--- START ---
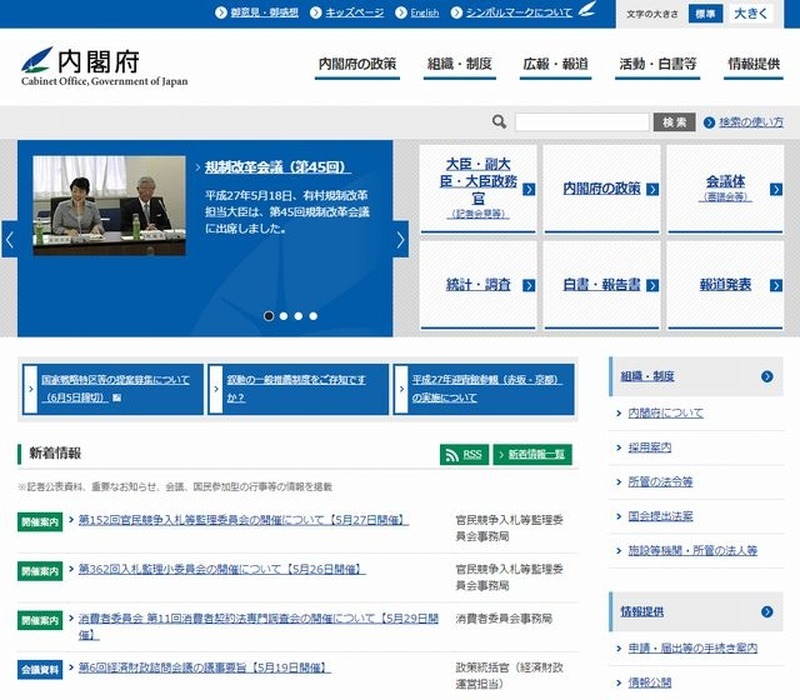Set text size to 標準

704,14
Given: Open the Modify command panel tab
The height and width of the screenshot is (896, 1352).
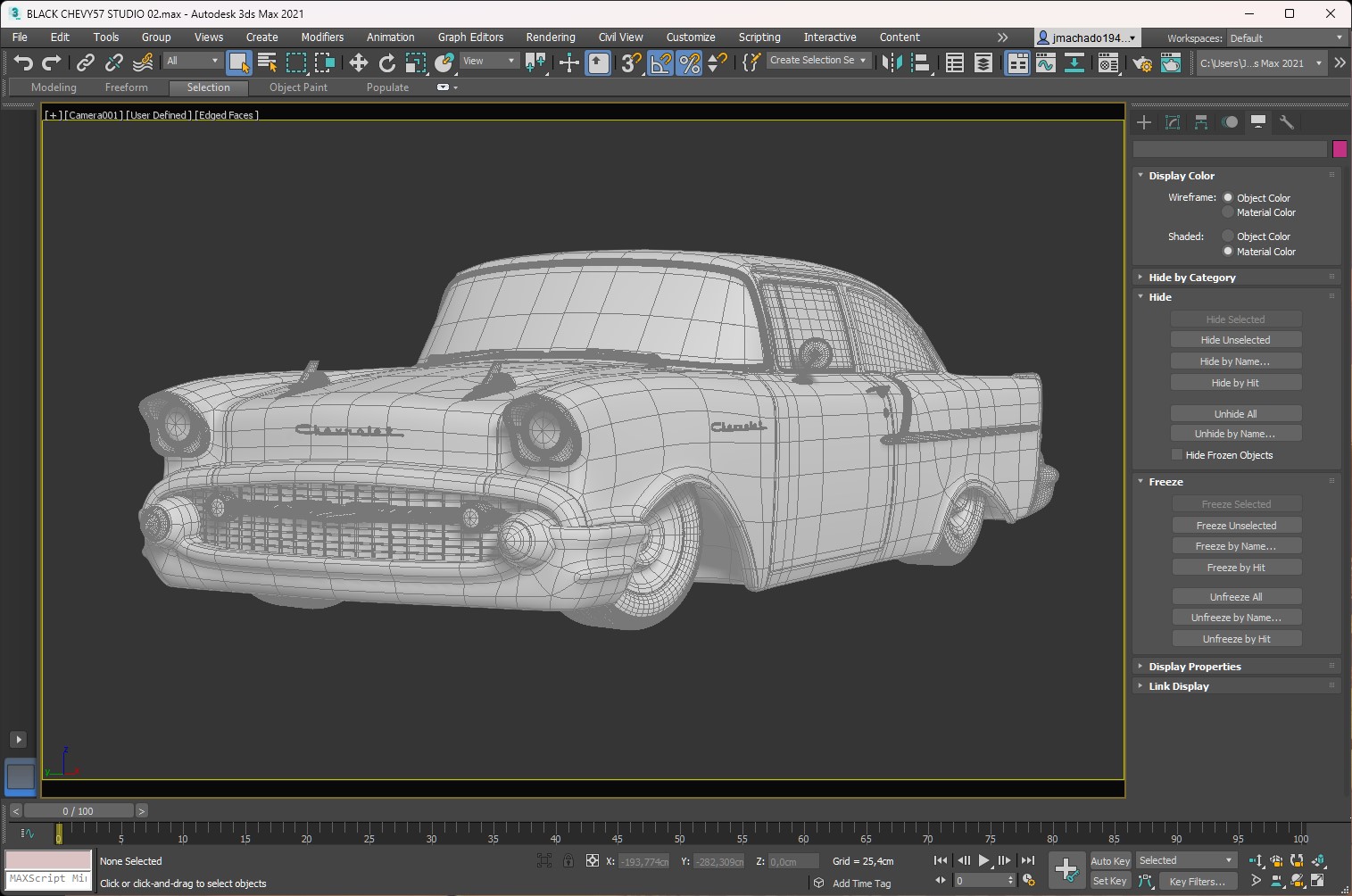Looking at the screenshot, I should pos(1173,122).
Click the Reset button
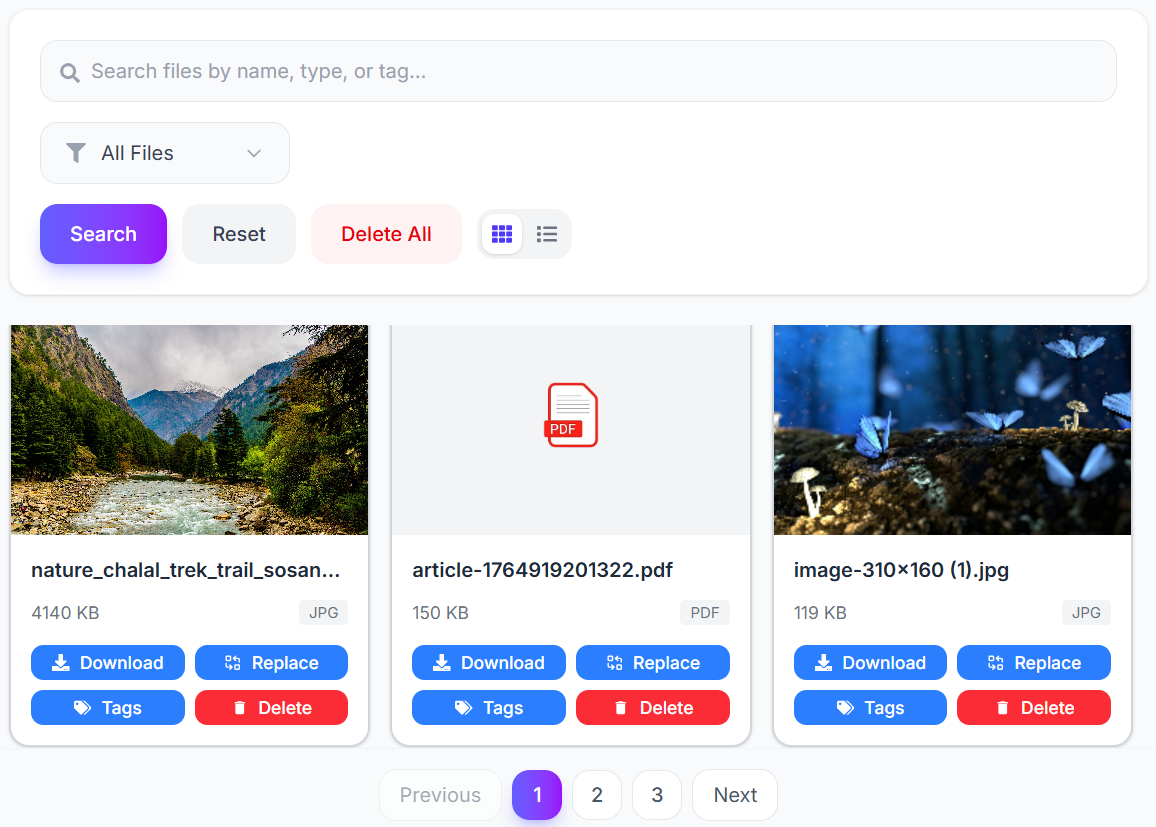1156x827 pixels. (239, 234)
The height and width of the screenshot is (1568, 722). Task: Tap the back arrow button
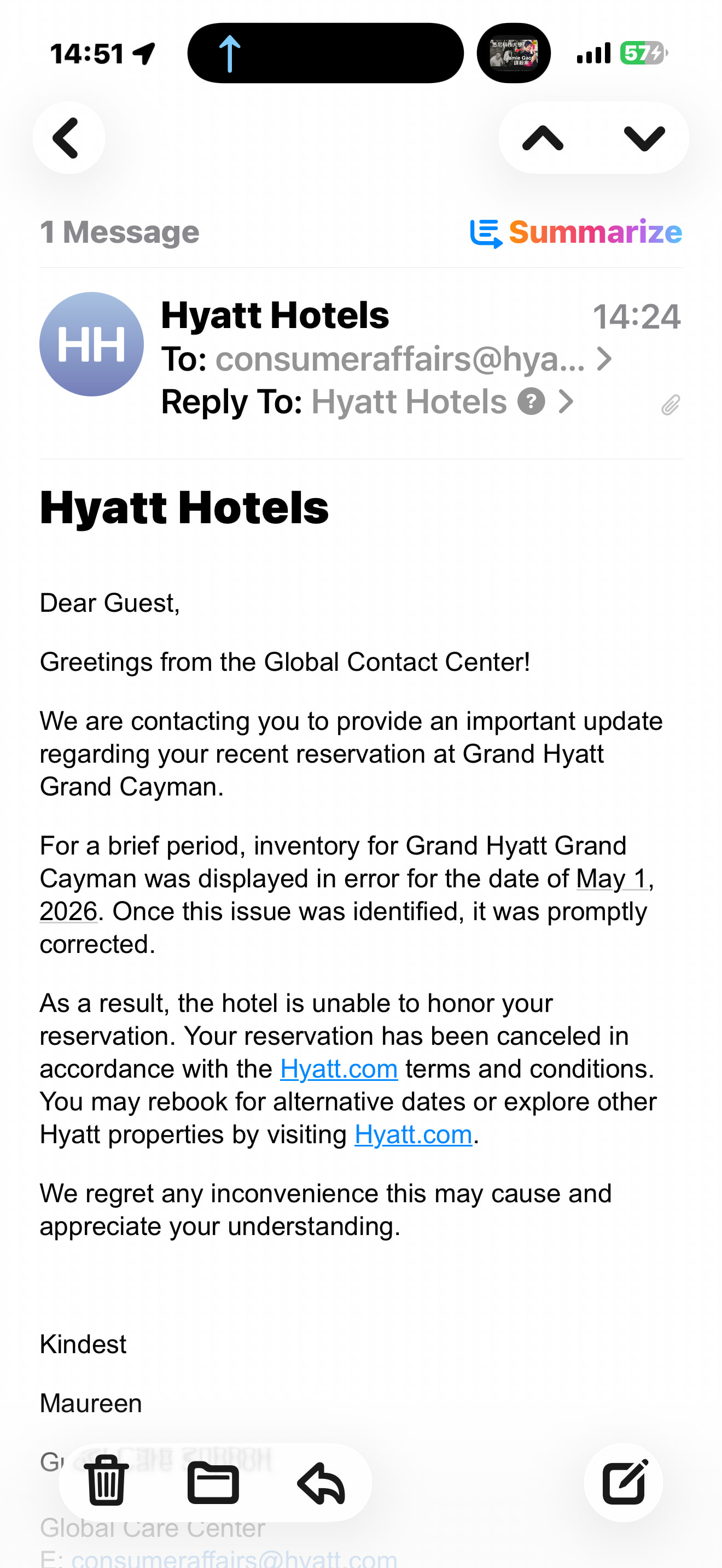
--- END ---
* [EXERCISE AIM] The lines to retype run from the one containing "Click the Reset button" through the last line of the records above; write them exactly and skip the pictures.

* [ANSWER TO THIS TASK]
Click the Reset button
1156x827 pixels. (239, 234)
The height and width of the screenshot is (1568, 722). Task: Tap the back arrow button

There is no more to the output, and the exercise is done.